4. Always ask, "Is this in my network?"
A very common, costly mistake is asking a provider, "Do you take my insurance?" While many doctors and hospitals will accept your insurance, it doesn't mean they are in your network. And, as the insurance policyholder, it's your responsibility to make sure you only use in-network providers and facilities.
Insurance carriers and health care providers pool together in advantageous networks. A network is a group of healthcare providers (including doctors and hospitals) who work for pre-negotiated, lower rates.
5. What counts toward an out-of-pocket (OOP) limit
Does: Costs that contribute towards your out-of-pocket (OOP) limit include deductibles, copays, coinsurance for eligible, in-network medical expenses.
Doesn't: The OOP limit does not count premiums, balance billing amounts for out-of-network providers or other out-of-network costs, or expenses that aren't covered by the health plan.
6. What happens when you go out-of-network (OON)
When you go out of network, you may pay a larger part of the cost-share for those services than you would for the same services provided by an in-network provider. This may include the deductible, coinsurance, and other out-of-pocket amounts.
An out-of-network provider can bill you for anything over the amount your plan allows. This is called balance billing. A network doctor has agreed not to do that.
What you pay when you are balance billed doesn’t count towards your deductible or out-of-pocket (OOP) maximum. And some plans don’t cover any out-of-network benefits (except in the case of an emergency).
NOTE: On July 1, 2021, the U.S. Departments of Health and Human Services (HHS), Labor, and Treasury issued an interim rule designed to restrict surprise billing for emergency services, as well as other out-of-network charges without advance notice.
7. Preventive care is... free!
This is good news that most employees don't realize. This is one of the patient protections in the Affordable Care Act (I may need to update this one in November. TBD). Health plans cover 100% of preventive care—regardless of where you stand with your deductible. Preventive care typically includes:
- All well-baby visits
- One wellness visit/annual physical per year per adult
- Flu shots and vaccinations
- Prostate exams
- Well-woman visits
8. Qualifying Life Event (QLE)
When it comes to making health plan elections or changes, employees typically don't understand the strict rules are from the IRS, not you as the employer. It's useful to specifically call that out:
Due to IRS guidelines, you cannot make changes to your health insurance benefits outside of your employer's annual open enrollment period unless you experience a qualifying life event (QLE).
A QLE is a change in your situation—like getting married, having a baby, or losing health coverage—that can make you eligible for a special enrollment period.
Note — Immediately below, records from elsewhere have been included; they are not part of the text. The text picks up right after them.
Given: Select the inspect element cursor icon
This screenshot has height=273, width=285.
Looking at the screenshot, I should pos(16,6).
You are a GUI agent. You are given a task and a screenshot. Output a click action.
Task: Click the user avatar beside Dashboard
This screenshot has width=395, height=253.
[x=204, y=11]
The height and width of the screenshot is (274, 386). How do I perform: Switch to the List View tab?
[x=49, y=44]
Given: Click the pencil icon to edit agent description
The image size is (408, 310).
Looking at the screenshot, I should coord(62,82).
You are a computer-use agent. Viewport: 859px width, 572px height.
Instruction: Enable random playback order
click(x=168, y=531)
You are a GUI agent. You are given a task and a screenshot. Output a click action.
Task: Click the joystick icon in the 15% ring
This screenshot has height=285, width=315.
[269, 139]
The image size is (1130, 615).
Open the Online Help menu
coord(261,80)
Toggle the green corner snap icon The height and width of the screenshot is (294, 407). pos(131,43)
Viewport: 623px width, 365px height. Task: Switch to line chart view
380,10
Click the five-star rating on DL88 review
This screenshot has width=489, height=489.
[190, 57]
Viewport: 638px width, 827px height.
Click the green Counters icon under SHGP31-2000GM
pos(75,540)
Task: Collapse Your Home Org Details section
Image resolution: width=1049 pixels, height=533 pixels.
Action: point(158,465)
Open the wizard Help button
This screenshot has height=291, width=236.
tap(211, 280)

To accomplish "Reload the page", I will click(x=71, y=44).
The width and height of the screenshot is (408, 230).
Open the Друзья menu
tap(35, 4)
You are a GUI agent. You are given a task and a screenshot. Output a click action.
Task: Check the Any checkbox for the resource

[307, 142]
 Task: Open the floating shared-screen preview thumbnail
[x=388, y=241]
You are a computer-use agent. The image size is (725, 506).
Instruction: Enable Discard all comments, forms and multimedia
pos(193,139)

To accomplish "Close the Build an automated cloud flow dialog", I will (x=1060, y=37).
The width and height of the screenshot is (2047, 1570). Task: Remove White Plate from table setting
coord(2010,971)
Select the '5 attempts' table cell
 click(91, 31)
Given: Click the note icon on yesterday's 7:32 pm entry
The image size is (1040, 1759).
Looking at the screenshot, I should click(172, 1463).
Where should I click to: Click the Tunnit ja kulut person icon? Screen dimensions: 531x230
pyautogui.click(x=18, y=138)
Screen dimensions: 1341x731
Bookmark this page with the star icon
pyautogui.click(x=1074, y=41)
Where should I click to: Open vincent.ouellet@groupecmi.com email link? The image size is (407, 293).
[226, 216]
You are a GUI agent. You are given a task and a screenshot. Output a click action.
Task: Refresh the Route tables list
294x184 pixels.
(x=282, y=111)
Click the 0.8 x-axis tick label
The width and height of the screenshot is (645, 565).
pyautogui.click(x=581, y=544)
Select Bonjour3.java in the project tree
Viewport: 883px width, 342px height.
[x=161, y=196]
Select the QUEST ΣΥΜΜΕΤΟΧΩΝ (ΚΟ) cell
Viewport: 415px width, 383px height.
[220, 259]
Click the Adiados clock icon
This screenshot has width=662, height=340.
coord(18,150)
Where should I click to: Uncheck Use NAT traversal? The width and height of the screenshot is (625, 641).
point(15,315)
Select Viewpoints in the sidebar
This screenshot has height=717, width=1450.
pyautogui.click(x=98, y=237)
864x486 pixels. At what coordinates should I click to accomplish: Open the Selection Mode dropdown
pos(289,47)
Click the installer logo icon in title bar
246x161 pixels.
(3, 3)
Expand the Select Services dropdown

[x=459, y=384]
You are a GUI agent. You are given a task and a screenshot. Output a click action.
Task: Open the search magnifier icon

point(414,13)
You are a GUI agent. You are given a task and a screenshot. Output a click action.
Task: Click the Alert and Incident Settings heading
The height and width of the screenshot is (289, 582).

But the clock is ticking...
9. How a Consumer-Driven Health Plan (CDHP) works
Assuming your company has a good plan design, the annual out-of-pocket costs associated with a CDHP are typically significantly lower than a traditional PPO. However, you pay 100% out-of-pocket until you meet your plan's deductible (and cost-sharing kicks in with your insurance).
Personally, I'm a big fan of the CDHP/Health Savings Account (HSA) combination—you can read why here. You just don't want your people to be caught off guard.
10. Switching from an FSA to an HSA
For employees moving from a Flexible Spending Account (FSA) to a Health Savings Account (HSA), don't get tripped up by an FSA grace period or carryover. You can't contribute to an HSA and have a general-purpose FSA for overlapping months. (Also see HSA and FSA in the Same Year).
I could go on and on and on...
In year two of the pandemic, many employees have moved, so remind your people to verify their address. And it's always a best practice to remind your people about naming a beneficiary, too.
I hope you found this information helpful. Employee benefits education is something Lumity handles on behalf of our clients, but it's a personal passion of mine. Healthcare and benefits are extremely complicated, and I like to think I do my part to help folks avoid costly mistakes.